Your tasks:
(a) Write out the passage on the Marwari word for word, everything from "The Marwari or" down to "and eastern India.".
(b) Answer these questions from the passage on the Marwari, one answer per line:
(i) From which region of Rajasthan do the Marwari originate?
(ii) Which four communities are named as the most prominent among the jātis associated with the term?
(iii) Who supports Dwijendra Tripathi's view that the term was used by the diaspora?

Passage:
— Start —

The Marwari or Marwadi are an Indian ethnic group that originate from the Marwar region of Rajasthan, India. Their language, also called Marwari, comes under the umbrella of Rajasthani languages, which is part of the Western Zone of Indo-Aryan languages.

They have been a highly successful business community, first as inland traders during the era of Rajput kingdoms, and later also as investors in industrial production and other sectors. Today, they control many of the country's largest media groups. Although spread throughout India, historically they have been most concentrated in Kolkata, Mumbai, Chennai, Delhi, Nagpur, Pune and the hinterlands of central and eastern India.

Etymology
The term Marwari once referred to the area encompassed by the former princely state of Marwar, also called the Jodhpur region of southwest Rajasthan in India. The Jodhpur region includes the present districts of Barmer, Jalore, Jodhpur, Nagaur, Churu, Pali and parts of Sikar. It has evolved to be a designation for the Rajasthani people in general but it is used particularly with reference to certain jātis that fall within the Bania community.  The most prominent among these communities, are the Agrawals, Khandelwals, Maheshwaris and Oswals. It is possible that the association of the Marwari term with Jodhpur owes more to the high status of that place in pre-independence India.

Dwijendra Tripathi believes that the term Marwari was probably used by the traders only when they were outside their home region; that is, by the diaspora. Anne Hardgrove also supports this argument, saying that the Marwari identity could only exist in the context of a diaspora who came from somewhere and that until they migrated they had no such designation.

History

Early origins
Marwari traders have historically been migratory in habit. The possible causes of this trait include the proximity of their homeland to the major Ganges - Yamuna trade route; movement to escape famine; and the encouragement given to them by various rulers of northern India who saw advantages in having their skills in banking and finance.

The pattern of Marwari migration became increasingly divergent following the decline in wars between Rajput kingdoms, which the Marwaris had helped to finance, and the decreasing influence of the community over the North Indian caravan trading routes that resulted from the British establishing themselves in the region. The changed focus of migration was also encouraged by the British, who established or patronised new trading routes and centres, as well as by the decline in the political significance of the Rajput courts whose famed conspicuous consumption had been supported by Marwari money. The community welcomed the relative safety that the British presence offered, as well as the commercial and legal frameworks that they provided and which were more favourable to Marwari activities than the systems prevalent during the earlier period of Mughal and Rajput rule.

— End —

Information provided:
— Start —

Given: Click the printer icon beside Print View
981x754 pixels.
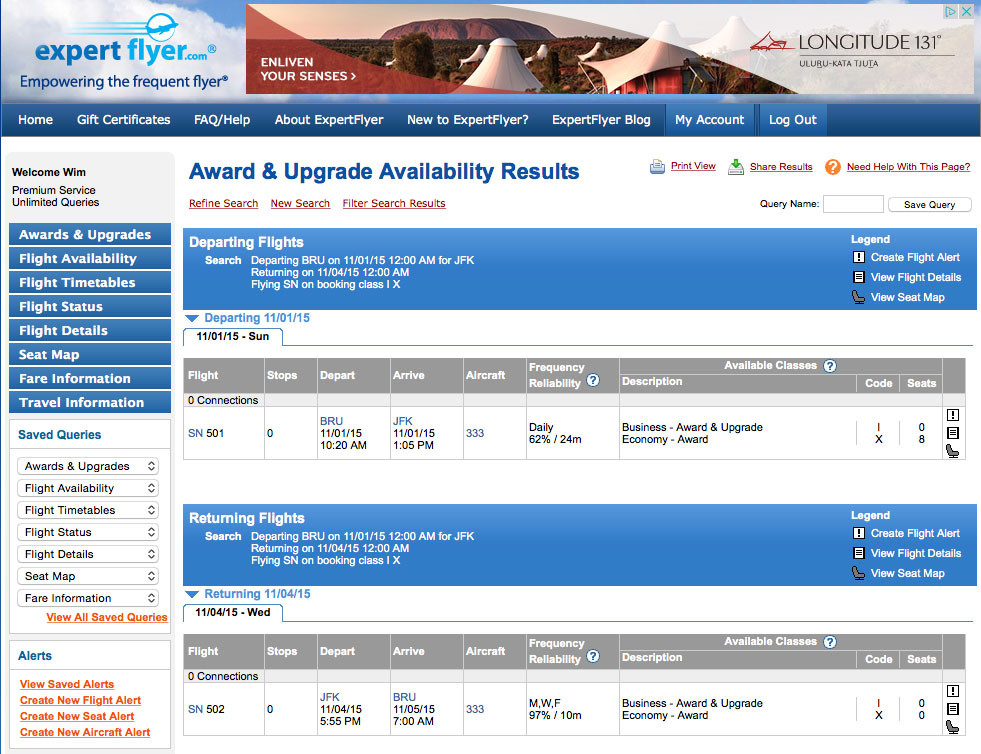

— End —

Responses:
(a)
The Marwari or Marwadi are an Indian ethnic group that originate from the Marwar region of Rajasthan, India. Their language, also called Marwari, comes under the umbrella of Rajasthani languages, which is part of the Western Zone of Indo-Aryan languages.

They have been a highly successful business community, first as inland traders during the era of Rajput kingdoms, and later also as investors in industrial production and other sectors. Today, they control many of the country's largest media groups. Although spread throughout India, historically they have been most concentrated in Kolkata, Mumbai, Chennai, Delhi, Nagpur, Pune and the hinterlands of central and eastern India.

(b)
(i) The Marwar region.
(ii) The Agrawals, Khandelwals, Maheshwaris and Oswals.
(iii) Anne Hardgrove.